Robert Colin Holmes (2 April 1926 – 24 May 1986) was a British television scriptwriter. For over 25 years, he contributed to some of the most popular programmes screened in the UK. He is particularly remembered for his work on science fiction programmes, most notably his extensive contributions to Doctor Who, which included working as its script editor from 1974 to 1977.

Holmes suffered ill health from the early 1980s. He died in May 1986 while working on scripts for the second and final Sixth Doctor season The Trial of a Time Lord; his last serial as sole writer, The Mysterious Planet, and The Ultimate Foe, of which he only wrote the first part (the second being completed by Pip and Jane Baker), were released posthumously between September and December 1986.

==Early career==
In 1944, at the age of 18, Holmes joined the army, fighting with the Queen's Own Cameron Highlanders regiment in Burma. He rapidly earned a commission, and as such became the youngest commissioned officer in the entire British army during the Second World War. The fact that he lied about his age to get into the army was discovered at his commissioning, but apparently the only reaction was by a general who praised him, adding that he had done the same thing himself.

Soon after the end of the war, Holmes returned to England and left the army, deciding to join the police. He trained at Hendon Police College, graduating the top of his year and joining the Metropolitan Police in London, serving at Bow Street Police Station.

It was whilst serving as a police officer that Holmes first began to develop an interest in writing as a career. When giving evidence in court for prosecutions against offenders, he would often note the excitement and frantic work of the journalists reporting on the cases, and decided that he would like to do similar work. To this end, he taught himself shorthand in his spare time and eventually resigned from the Police force.

Holmes quickly found work writing for both local and national newspapers, initially in London and later in the Midlands. He also filed reports for the Press Association, which could be syndicated to a variety of sources, such as local or foreign newspapers. In the late 1950s he worked for a time writing and editing short stories for magazines, before receiving his first break in television when he contributed an episode to the famous medical series Emergency – Ward 10 (1957).

==Television==
Holmes found himself working almost exclusively in television drama after 1957. He began contributing episodes regularly to the adventure series Knight Errant before becoming that programme's story editor in 1959. He wrote several episodes of another medical drama, Dr. Finlay's Casebook, before in the early 1960s writing for a range of crime-related dramas: Dixon of Dock Green, The Saint, Ghost Squad, Public Eye and Intrigue all dealt with law enforcement, and benefiting from Holmes' real-life experiences.

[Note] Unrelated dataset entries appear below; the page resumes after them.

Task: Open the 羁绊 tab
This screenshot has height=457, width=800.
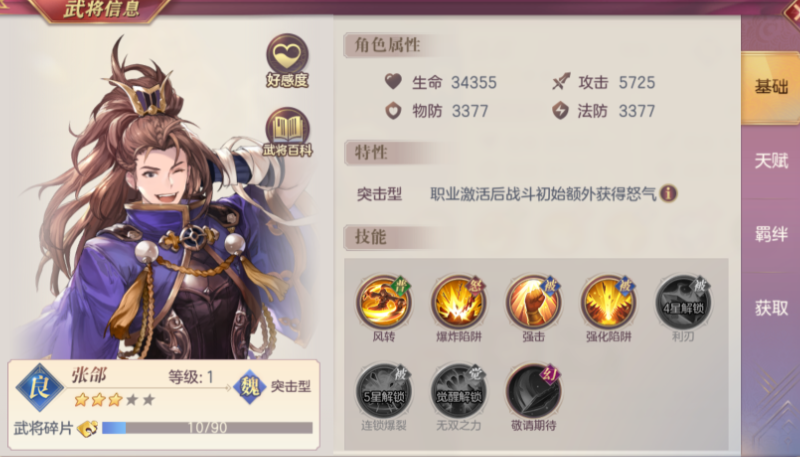Action: point(771,234)
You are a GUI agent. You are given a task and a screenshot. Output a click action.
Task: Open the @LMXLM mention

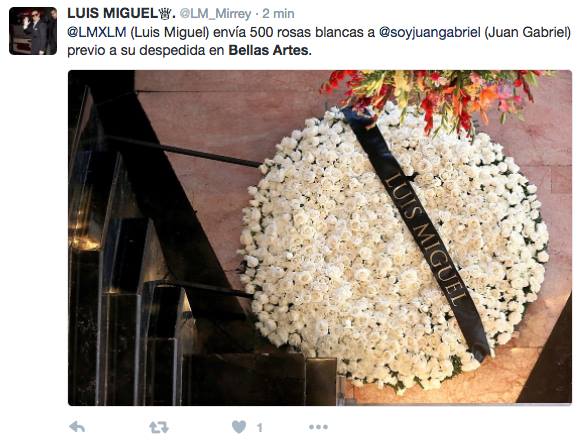[97, 32]
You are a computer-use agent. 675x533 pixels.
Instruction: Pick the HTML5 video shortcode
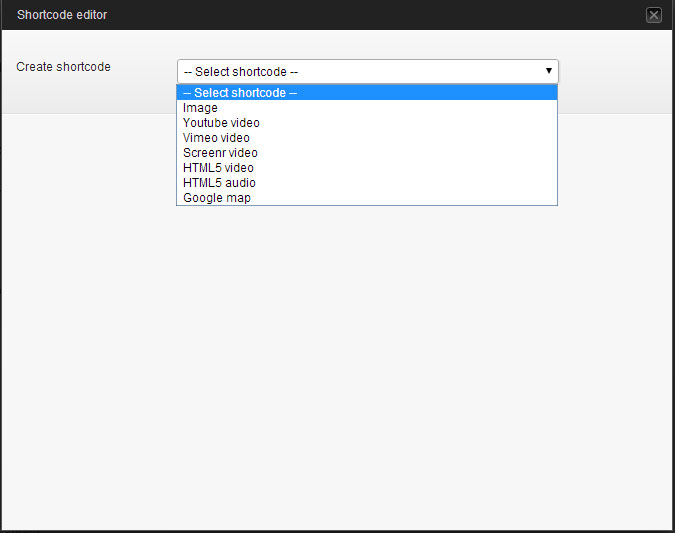367,168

In 1965 Holmes began writing in the science fiction genre when he contributed scripts to Undermind, a body-snatching drama from ITV. He also worked in film once, storylining the movie Invasion, several elements from which would later crop up in his 1970 Doctor Who serial Spearhead from Space, and which had also been inspired by Nigel Kneale's 1955 Quatermass II serial.

==Doctor Who==
In 1965 Holmes wrote on-spec an idea for a stand-alone science-fiction serial entitled The Space Trap, which he submitted to the BBC. The Head of Drama Serials wrote back to Holmes, informing him that they were no longer interested in producing such serials, but that he might have better luck if he tried submitting it to the Doctor Who production office. This he did, and had a fruitful meeting with the show's then story editor Donald Tosh; but when Tosh left the programme shortly afterwards, the script was forgotten and Holmes moved on to other projects.

In 1968, after some work on other projects appeared to be falling through, Holmes decided on the off-chance to re-submit The Space Trap to the Doctor Who office, and again found a favourable response, this time from Assistant Script Editor Terrance Dicks, who developed it with Holmes to cover the eventuality of an agreed script falling through. At the beginning of the sixth season, there was no slot available for Holmes' script, but the production staff began experiencing a number of problems with scheduled scripts. The Dominators, the first story in the season, ended one episode earlier, resulting in an extra episode being tacked onto the following story, The Mind Robber. When the fourth six-part storyline fell through, the story before was extended by two episodes while Dicks worked with Holmes to adapt The Krotons to fill the rest of the gap in the schedule.

The story was regarded as a success by the production team, who quickly commissioned Holmes to write a second story for the season, The Space Pirates. This was originally planned to be four episodes long but was extended to become a six-parter when another story fell through. Holmes and Dicks got on very well, so when Dicks officially took over as script editor he frequently turned to Holmes for contributions.

Holmes wrote Jon Pertwee's debut serial as the Third Doctor, Spearhead from Space, in 1970. During the early 1970s he also wrote for another BBC science-fiction show, Doomwatch, as well as other programmes such as the ATV series Spyder's Web.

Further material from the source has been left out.